David Kitson

Personal information
- Full name: David Lees Kitson
- Born: 13 September 1925 Batley, West Yorkshire
- Died: 6 May 2002 (aged 76) Ilminster, Somerset
- Batting: Right-handed
- Role: Batsman

Domestic team information
- 1952–1954: Somerset
- First-class debut: 17 May 1952 Somerset v Hampshire
- Last First-class: 12 July 1954 Somerset v Derbyshire

Career statistics
| Competition | First-class |
| Matches | 32 |
| Runs scored | 886 |
| Batting average | 15.54 |
| 100s/50s | –/5 |
| Top score | 69 |
| Catches/stumpings | 3/– |
- Source: CricketArchive, 9 December 2013

= David Kitson (cricketer) =

English cricketer

David Lees Kitson (13 September 1925 – 6 May 2002) was an English cricketer. He was a right-handed batsman who played 32 games scoring 882 runs for Somerset between 1952 and 1954. He was born in Batley, Yorkshire and died in Ilminster, Somerset.
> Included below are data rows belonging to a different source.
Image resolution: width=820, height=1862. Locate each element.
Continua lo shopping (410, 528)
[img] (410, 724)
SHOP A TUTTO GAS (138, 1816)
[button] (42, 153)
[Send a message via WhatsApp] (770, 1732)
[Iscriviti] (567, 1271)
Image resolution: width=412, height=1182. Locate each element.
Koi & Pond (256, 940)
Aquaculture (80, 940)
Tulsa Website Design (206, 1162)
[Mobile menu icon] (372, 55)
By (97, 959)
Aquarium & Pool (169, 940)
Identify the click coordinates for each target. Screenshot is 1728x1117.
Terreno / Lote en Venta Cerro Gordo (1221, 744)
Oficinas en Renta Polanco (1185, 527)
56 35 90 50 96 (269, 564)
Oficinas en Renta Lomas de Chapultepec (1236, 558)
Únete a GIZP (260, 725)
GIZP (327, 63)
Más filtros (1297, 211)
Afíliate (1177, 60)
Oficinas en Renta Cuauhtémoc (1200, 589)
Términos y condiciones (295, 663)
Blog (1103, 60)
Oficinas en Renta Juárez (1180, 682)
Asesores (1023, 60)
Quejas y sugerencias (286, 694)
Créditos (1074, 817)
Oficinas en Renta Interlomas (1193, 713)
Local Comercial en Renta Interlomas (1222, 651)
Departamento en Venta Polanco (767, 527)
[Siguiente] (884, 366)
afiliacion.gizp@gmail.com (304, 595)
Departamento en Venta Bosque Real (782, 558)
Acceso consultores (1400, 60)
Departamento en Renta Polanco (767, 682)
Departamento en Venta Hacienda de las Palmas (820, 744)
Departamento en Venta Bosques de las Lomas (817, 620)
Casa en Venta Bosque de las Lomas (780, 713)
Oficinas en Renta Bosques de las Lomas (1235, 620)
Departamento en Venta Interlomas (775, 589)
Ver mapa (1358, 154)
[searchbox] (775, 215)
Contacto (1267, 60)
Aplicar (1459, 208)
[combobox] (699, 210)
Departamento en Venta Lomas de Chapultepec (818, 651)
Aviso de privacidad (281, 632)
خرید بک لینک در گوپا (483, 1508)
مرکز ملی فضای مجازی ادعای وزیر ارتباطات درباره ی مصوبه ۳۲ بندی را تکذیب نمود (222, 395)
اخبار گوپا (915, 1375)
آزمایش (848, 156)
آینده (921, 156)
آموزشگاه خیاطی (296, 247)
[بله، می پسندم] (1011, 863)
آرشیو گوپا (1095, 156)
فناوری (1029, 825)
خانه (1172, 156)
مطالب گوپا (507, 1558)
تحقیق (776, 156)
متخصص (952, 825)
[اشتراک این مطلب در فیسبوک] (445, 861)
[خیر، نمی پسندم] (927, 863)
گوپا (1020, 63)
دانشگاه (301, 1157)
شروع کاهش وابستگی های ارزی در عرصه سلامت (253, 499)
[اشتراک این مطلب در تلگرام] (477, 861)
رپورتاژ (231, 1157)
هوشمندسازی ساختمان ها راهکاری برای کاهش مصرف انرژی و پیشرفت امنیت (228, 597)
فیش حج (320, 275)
Kitson was one of several Yorkshire League cricketers recruited by Somerset to bolster the county's fragile batting in the early 1950s, when the county finished bottom of the County Championship for four consecutive seasons. He played fairly regularly in 1953, when the county had temporarily dispensed with the services of Les Angell as Harold Gimblett's opening partner, and scored 589 runs in the season at an average of 17.84. His highest score was an innings of 69 against Leicestershire at Leicester in 1953. Angell returned to Somerset in 1954 and though Gimblett was unable to play, Kitson did not retain his place in the team and left the staff at the end of the season.

He remained in Somerset and later won some renown at bowls.